If you don’t have your ballot in the mail seven days before the election, you aren’t out of luck. The state recommends not mailing ballots that close to the deadline, and instead looking for a place to drop it off in-person.

You can always submit it at a county election office, but since there’s only one per county, that can be a time-consuming task depending on where you live. Some counties, like Philadelphia, plan to add additional offices. And many are planning to use secure drop boxes where voters can submit their ballots.

While the recent court ruling upheld drop boxes, the Trump campaign suit to ban their use is still unresolved, and GOP lawmakers are pushing a bill that would effectively get rid of them.

Voters who can’t get their mail ballots submitted in time and aren’t able to drop them off at a convenient location can still vote in person. All you need to do is bring your mail ballot so it can be voided, then vote in person as usual. Or, if you don’t have your mail ballot, you can cast a provisional one.

A voter places his mail-in ballot in a box outside City Hall.

A voter places his mail-in ballot in a box outside City Hall. (Kimberly Paynter/WHYY)

When is my ballot coming?

Soon, hopefully.

Counties and the DOS initially estimated ballots would start going out around mid-September.

They were waiting for the state Supreme Court to rule whether Green Party presidential candidate Howie Hawkins should be on the ballot. Now that the court ruled he should not be included, it clears the way for ballots to be printed and distributed, but county election officials have not yet said when they will be able to start mailing out ballots.

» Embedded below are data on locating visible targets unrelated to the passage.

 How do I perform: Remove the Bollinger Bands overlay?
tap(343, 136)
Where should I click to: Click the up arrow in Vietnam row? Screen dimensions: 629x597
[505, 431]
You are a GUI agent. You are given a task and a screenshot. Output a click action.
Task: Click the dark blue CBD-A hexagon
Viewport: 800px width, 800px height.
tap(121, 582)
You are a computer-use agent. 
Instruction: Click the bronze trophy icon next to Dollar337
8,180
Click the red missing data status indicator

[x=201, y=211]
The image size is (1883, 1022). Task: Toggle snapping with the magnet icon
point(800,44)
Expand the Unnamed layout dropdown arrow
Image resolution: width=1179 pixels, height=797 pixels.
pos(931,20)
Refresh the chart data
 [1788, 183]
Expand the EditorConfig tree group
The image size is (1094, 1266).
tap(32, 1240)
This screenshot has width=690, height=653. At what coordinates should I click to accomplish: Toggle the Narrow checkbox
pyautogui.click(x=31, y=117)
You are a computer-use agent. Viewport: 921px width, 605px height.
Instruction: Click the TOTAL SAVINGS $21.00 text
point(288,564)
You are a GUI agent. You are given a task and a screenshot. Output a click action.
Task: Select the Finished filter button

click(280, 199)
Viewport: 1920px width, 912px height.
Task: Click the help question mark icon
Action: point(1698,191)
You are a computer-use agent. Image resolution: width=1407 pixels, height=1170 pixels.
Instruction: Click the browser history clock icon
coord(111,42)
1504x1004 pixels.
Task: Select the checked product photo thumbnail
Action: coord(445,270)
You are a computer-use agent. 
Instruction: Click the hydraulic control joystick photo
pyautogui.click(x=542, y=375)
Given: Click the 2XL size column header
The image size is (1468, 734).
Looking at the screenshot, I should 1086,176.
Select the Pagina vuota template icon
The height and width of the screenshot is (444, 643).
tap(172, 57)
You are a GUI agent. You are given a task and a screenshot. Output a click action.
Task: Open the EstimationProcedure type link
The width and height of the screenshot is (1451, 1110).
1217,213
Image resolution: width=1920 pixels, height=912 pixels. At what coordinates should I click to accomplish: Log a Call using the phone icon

It’s not ideal, Christmas said. Record numbers of voters have applied to vote by mail — Christmas estimated 300,000 in Philadelphia alone, so far — and he noted, they’re getting “awfully anxious.”

The DOS has a tracker that voters can use to check whether their applications have been received, and whether their ballots have been sent out.

The best thing voters can do, Christmas said, is stay on top of the process and “sit tight.”